Più vicina la clausola di salvaguardia per il riso italiano
L’Ente Nazionale Risi ha chiesto a Bruxelles l’approvazione della clausola di salvaguardia per proteggere il nostro prodotto dall’aggressività competitiva di Cambogia e Myanmar
di Cristiana Persia
Con 219 mila ettari di superficie utilizzata nel 2017, 4109 aziende produttrici e 92 imprese agroalimentari dedicate alla sua trasformazione, il nostro Paese si conferma il primo produttore di riso dell’Unione europea , con più del 50% dei terreni a coltura rispetto a tutti gli altri Stati. Dopo di noi – con grande distacco – la Spagna con circa 100mila ettari destinati a questo prodotto.
Il tutto per un volume d’affari che porta ai nostri risicoltori proventi per circa 450 milioni di euro l’anno, mentre fa confluire nelle tasche dell’industria dedicata ricavi che superano il miliardo di euro.
Un prodotto che ci vede dunque sul podio in Europa e trova in primis il gradimento degli stessi italiani, che hanno modo di apprezzare il riso come uno degli ingredienti più diffusi – dall’antipasto fino al dolce – di molti dei piatti più identificativi della nostra tradizione enogastromica.

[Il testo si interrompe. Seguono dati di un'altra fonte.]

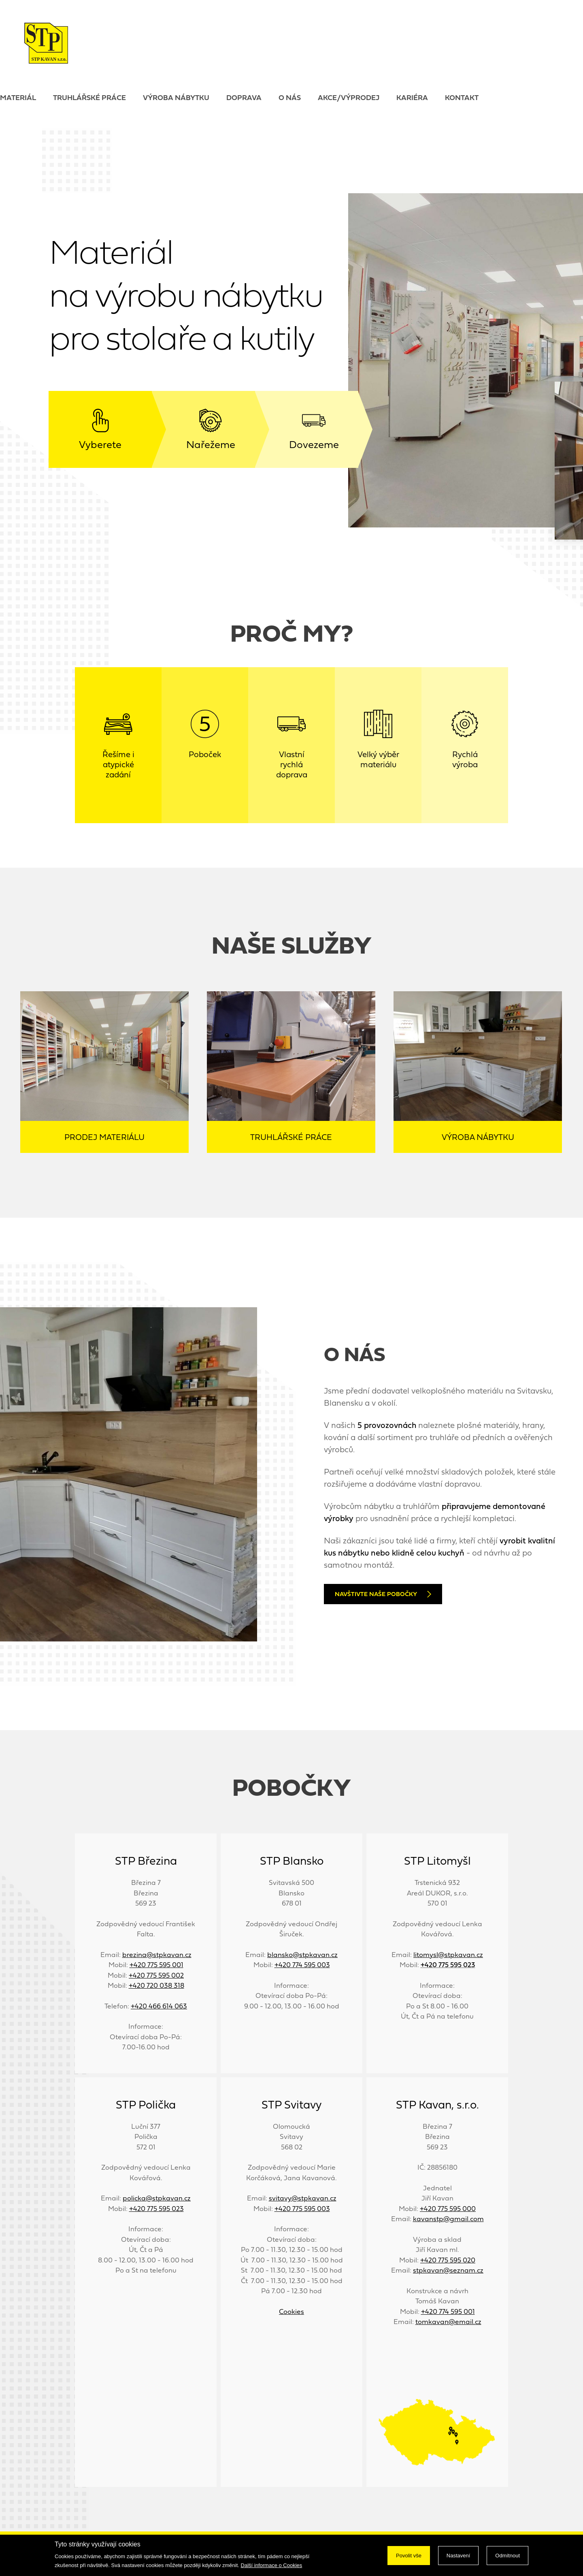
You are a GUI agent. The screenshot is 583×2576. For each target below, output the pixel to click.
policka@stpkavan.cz (157, 2198)
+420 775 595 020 (447, 2260)
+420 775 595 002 (156, 1975)
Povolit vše (408, 2556)
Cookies (291, 2312)
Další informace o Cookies (271, 2565)
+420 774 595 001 (448, 2312)
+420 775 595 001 (156, 1965)
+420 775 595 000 (448, 2209)
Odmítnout (507, 2556)
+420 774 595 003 (302, 1965)
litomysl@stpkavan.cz (448, 1955)
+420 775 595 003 (302, 2209)
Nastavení (458, 2556)
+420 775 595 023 (156, 2209)
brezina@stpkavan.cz (156, 1955)
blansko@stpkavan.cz (302, 1955)
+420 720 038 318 (156, 1986)
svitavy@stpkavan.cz (302, 2198)
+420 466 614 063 (159, 2006)
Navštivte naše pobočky (383, 1594)
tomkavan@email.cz (448, 2322)
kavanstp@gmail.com (448, 2219)
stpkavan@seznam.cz (448, 2270)
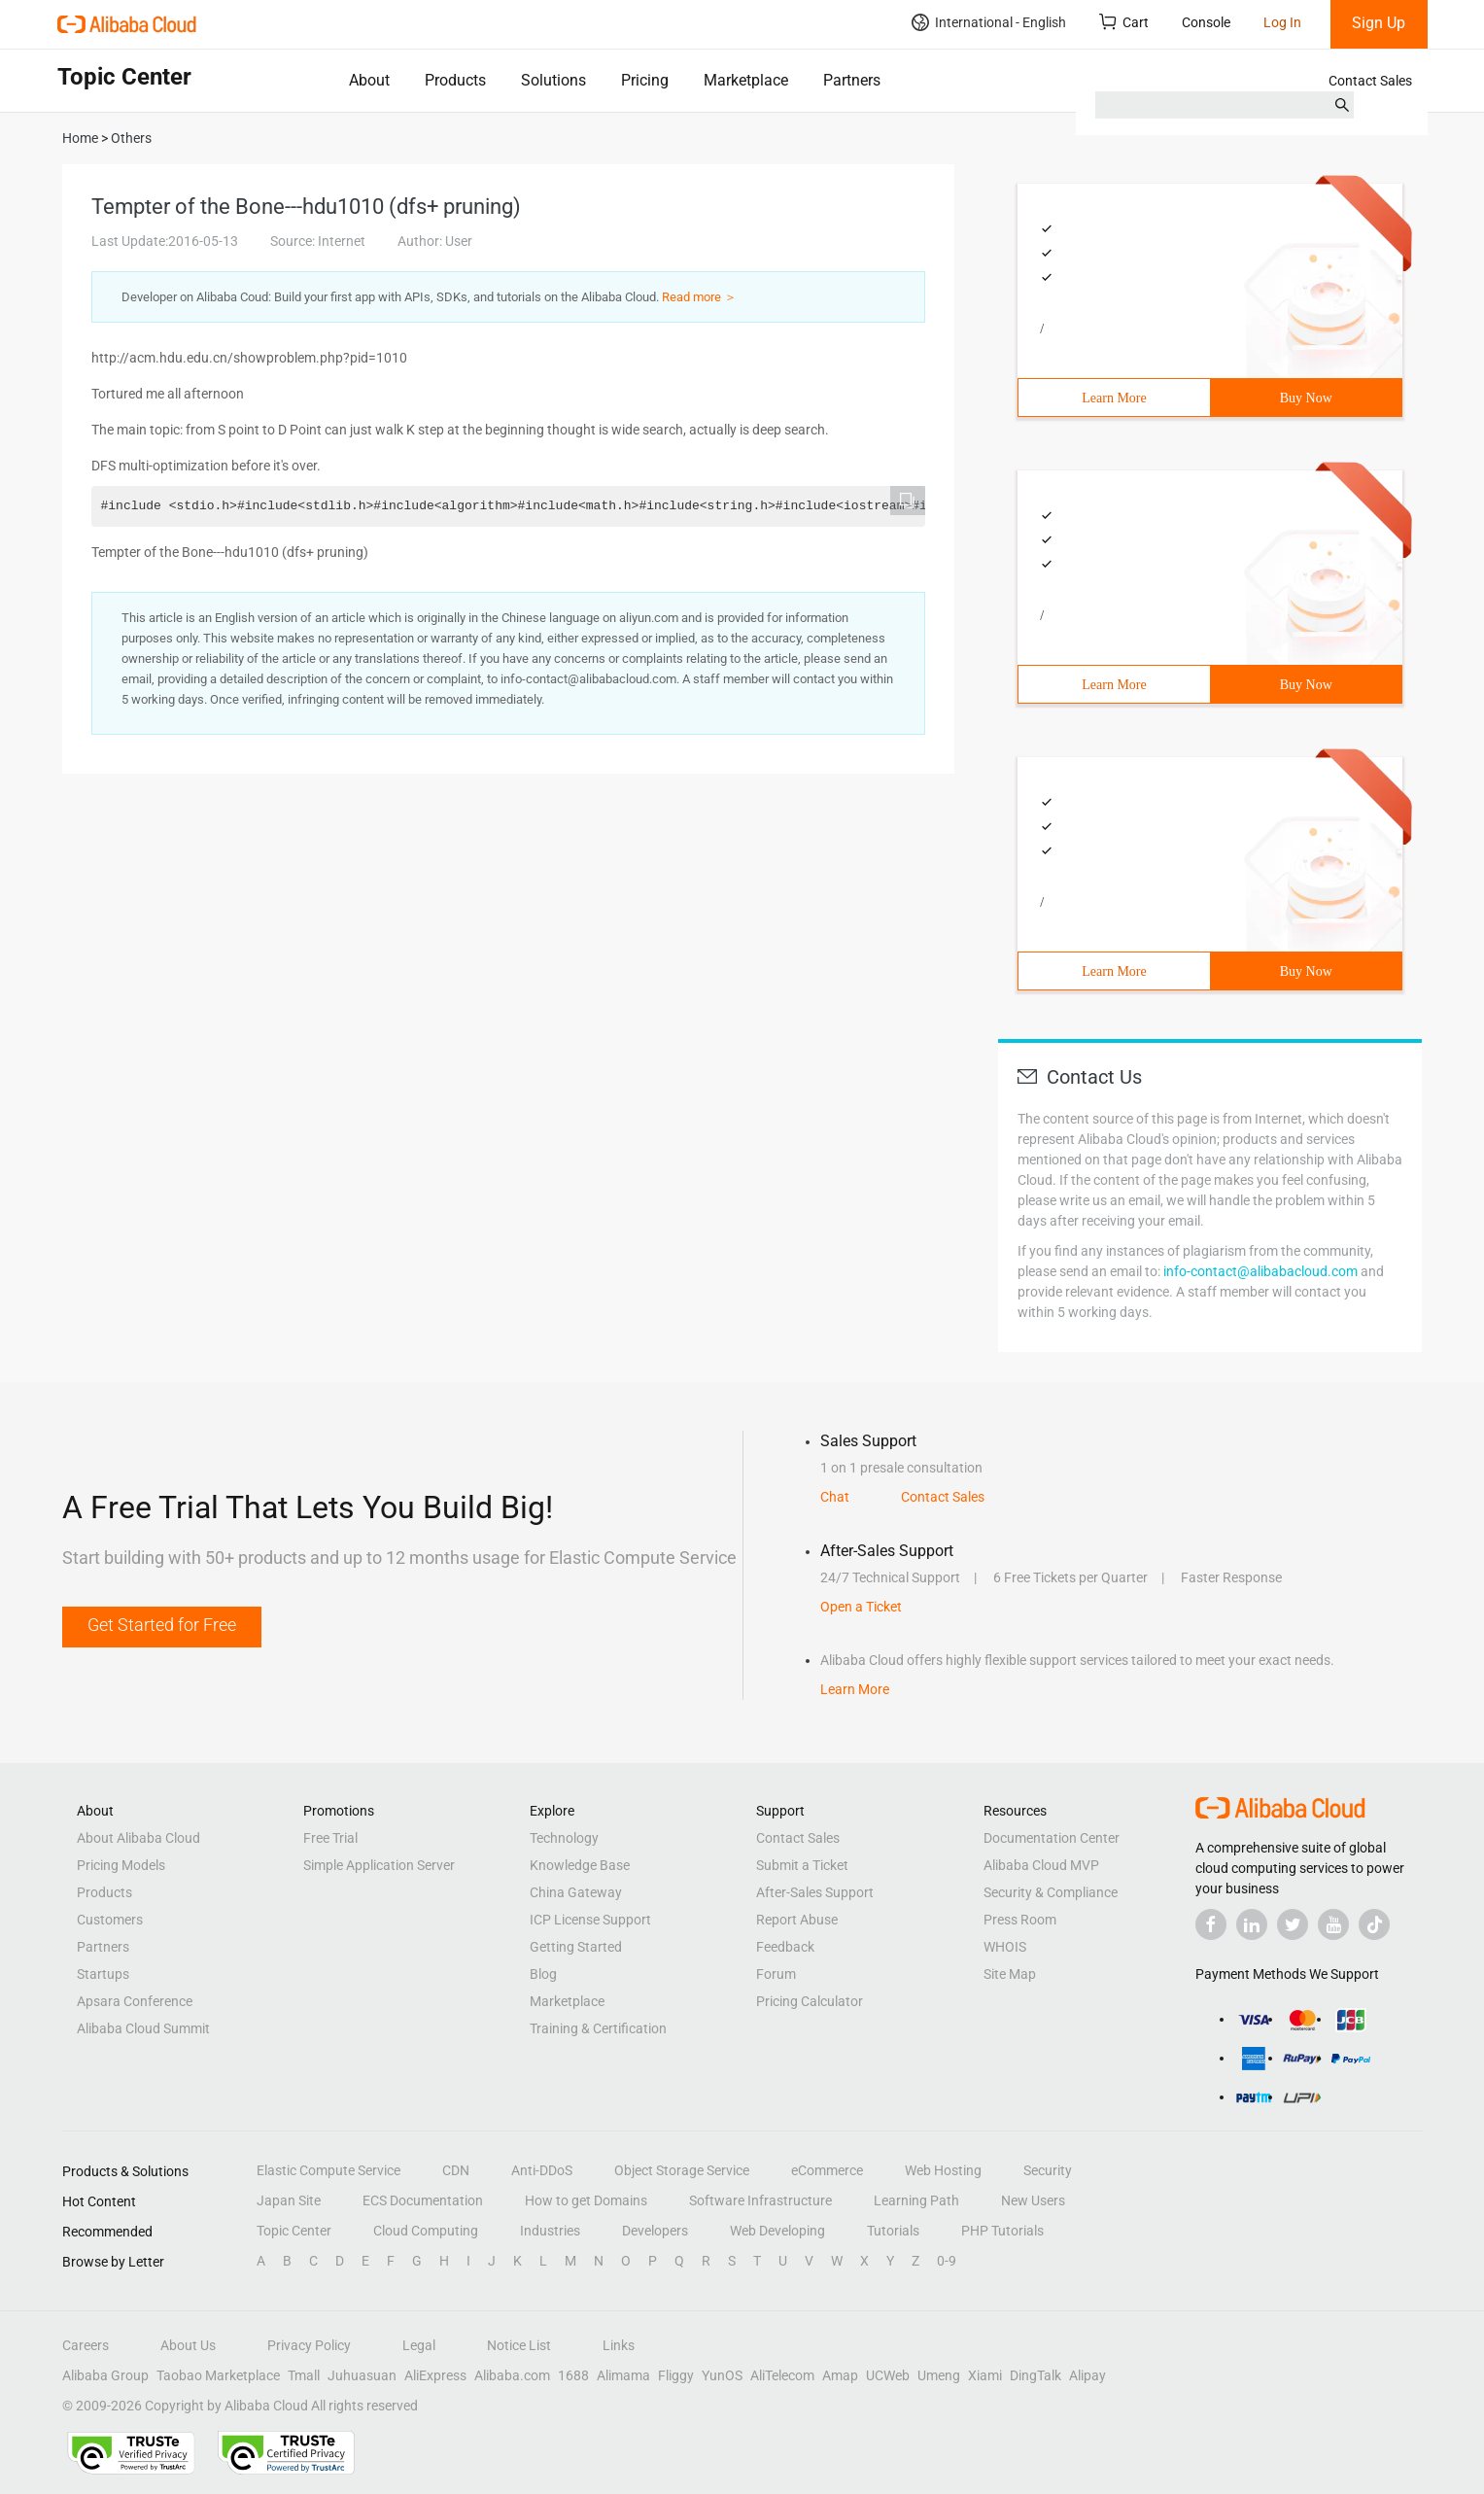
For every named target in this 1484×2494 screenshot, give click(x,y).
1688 (573, 2375)
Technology (564, 1838)
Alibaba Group (105, 2375)
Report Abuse (797, 1919)
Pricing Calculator (809, 2001)
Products (455, 80)
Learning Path (916, 2200)
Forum (776, 1974)
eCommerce (827, 2170)
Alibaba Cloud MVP (1041, 1865)
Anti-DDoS (541, 2170)
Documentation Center (1052, 1838)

Eppure il settore – come sottolineato nell’intervento di oggi in Commissione Agricoltura a Montecitorio da Paolo Carrà e Roberto Magnaghi, rispettivamente presidente e direttore generale dell’Ente nazionale Risi – è dal 2009 che sta soffrendo di una gravissima crisi strutturale, dovuta principalmente alla concorrenza delle importazioni a dazio ridotto provenienti da Paesi come Cambogia e Myanmar. L’introduzione di queste merci (risultato di un accordo siglato da Bruxelles per favorire le economie di questi Paesi asiatici gravemente condizionati dalle condizioni economiche anche nel loro sviluppo democratico, favorendoli attraverso l’importazione di prodotti agricoli contingentati a dazio zero) ha tuttavia fortemente destabilizzato il mercato nazionale, incidendo sia nella produzione risicola e nei prezzi di mercato, nonché sulla stessa preferenza espressa nelle scelte dei consumatori allettata da costi inferiori. Basti pensare, fa osservare Magnaghi, che il prezzo medio del risone all’ingrosso per la campagna 2014-2015 si aggirava intorno ai 402 euro per tonnellata, mentre nel 2017 questo era precipitato a 292 euro, creando una situazione quasi insostenibile per i produttori nazionali e non solo. In Italia ciò ha significato, ad esempio, l’abbandono delle coltivazioni di riso Indica per quasi il 50% degli appezzamenti dedicati a questa tipologia.
Sulla base di queste considerazioni l’Ente Risi è quindi riuscito – in coordinamento con i colleghi spagnoli – ad ottenere l’attenzione di Bruxelles circa la possibilità di introdurre la clausola di salvaguardia per il settore.
Se approvata, questa misura permetterebbe di bloccare le importazioni a dazio zero dai Paesi asiatici per un periodo di circa tre anni, offrendo così un periodo di tregua al comparto per ristrutturarsi e affrontare eventualmente meglio la concorrenza.